Inside, the shower room glowed with warm light and subtle steam. Towel stacks. Spare clothes. Calming scents infused into the air.

Nova peeled off her active gear first, stripping down in silence. Her hands trembled only slightly not from fear, but from the leftover adrenaline.

Haesoo followed. Neither of them spoke.

When the water came on, it hit their skin like rainfall hot, endless, grounding.

Nova leaned forward against the tile wall, letting the water run down her back. Her hair clung to her shoulders. Haesoo stepped behind her and wrapped his arms around her waist, pulling her into him under the stream.

“I heard your voice,” he said softly. “In that simulation. You kept pulling me back.”

“I had to,” she whispered. “They were trying to make you doubt yourself. Us.”

He kissed the side of her neck. “They failed.”

Water pooled around their feet. Their bodies stayed close, foreheads pressed together beneath the steady downpour.

“You really think I’m ready?” he asked quietly.
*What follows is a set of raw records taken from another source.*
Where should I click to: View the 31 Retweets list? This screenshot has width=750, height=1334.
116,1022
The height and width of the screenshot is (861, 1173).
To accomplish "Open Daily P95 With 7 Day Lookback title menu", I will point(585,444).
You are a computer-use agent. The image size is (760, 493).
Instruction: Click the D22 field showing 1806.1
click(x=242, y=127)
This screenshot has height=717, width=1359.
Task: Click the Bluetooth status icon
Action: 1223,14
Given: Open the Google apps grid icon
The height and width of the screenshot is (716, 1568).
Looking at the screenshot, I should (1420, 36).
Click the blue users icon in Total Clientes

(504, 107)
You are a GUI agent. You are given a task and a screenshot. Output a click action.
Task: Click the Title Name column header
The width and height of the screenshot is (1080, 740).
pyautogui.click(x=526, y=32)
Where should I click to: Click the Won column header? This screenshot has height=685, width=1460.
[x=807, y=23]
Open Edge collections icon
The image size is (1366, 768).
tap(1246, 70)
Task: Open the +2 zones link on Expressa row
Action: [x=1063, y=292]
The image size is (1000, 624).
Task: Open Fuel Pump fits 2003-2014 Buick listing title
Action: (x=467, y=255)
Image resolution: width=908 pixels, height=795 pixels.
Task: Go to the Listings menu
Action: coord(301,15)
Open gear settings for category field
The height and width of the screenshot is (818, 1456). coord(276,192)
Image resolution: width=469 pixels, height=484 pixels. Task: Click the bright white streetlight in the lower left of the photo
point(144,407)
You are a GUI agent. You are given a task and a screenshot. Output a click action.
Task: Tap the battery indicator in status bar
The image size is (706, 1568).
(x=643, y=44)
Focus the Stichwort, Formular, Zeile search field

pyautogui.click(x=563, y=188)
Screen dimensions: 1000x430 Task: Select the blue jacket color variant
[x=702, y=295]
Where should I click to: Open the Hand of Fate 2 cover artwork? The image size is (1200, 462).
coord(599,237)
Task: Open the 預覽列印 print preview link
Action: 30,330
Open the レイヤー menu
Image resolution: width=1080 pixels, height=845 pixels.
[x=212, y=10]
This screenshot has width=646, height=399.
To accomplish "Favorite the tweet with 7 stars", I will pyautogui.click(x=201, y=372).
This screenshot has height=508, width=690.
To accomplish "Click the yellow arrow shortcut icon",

Nova nodded. “You kept your focus, even when it hurt. That’s the hardest part.”

“I didn’t do it alone.”

“I didn’t want you to.”

She turned, facing him now. Her palms ran over his bare chest, lingering at his heart. The beat was still fast. Still alive. Just like hers.

“Three rounds,” he said. “And we didn’t die once.”

Nova smiled faintly. “Let’s call that progress.”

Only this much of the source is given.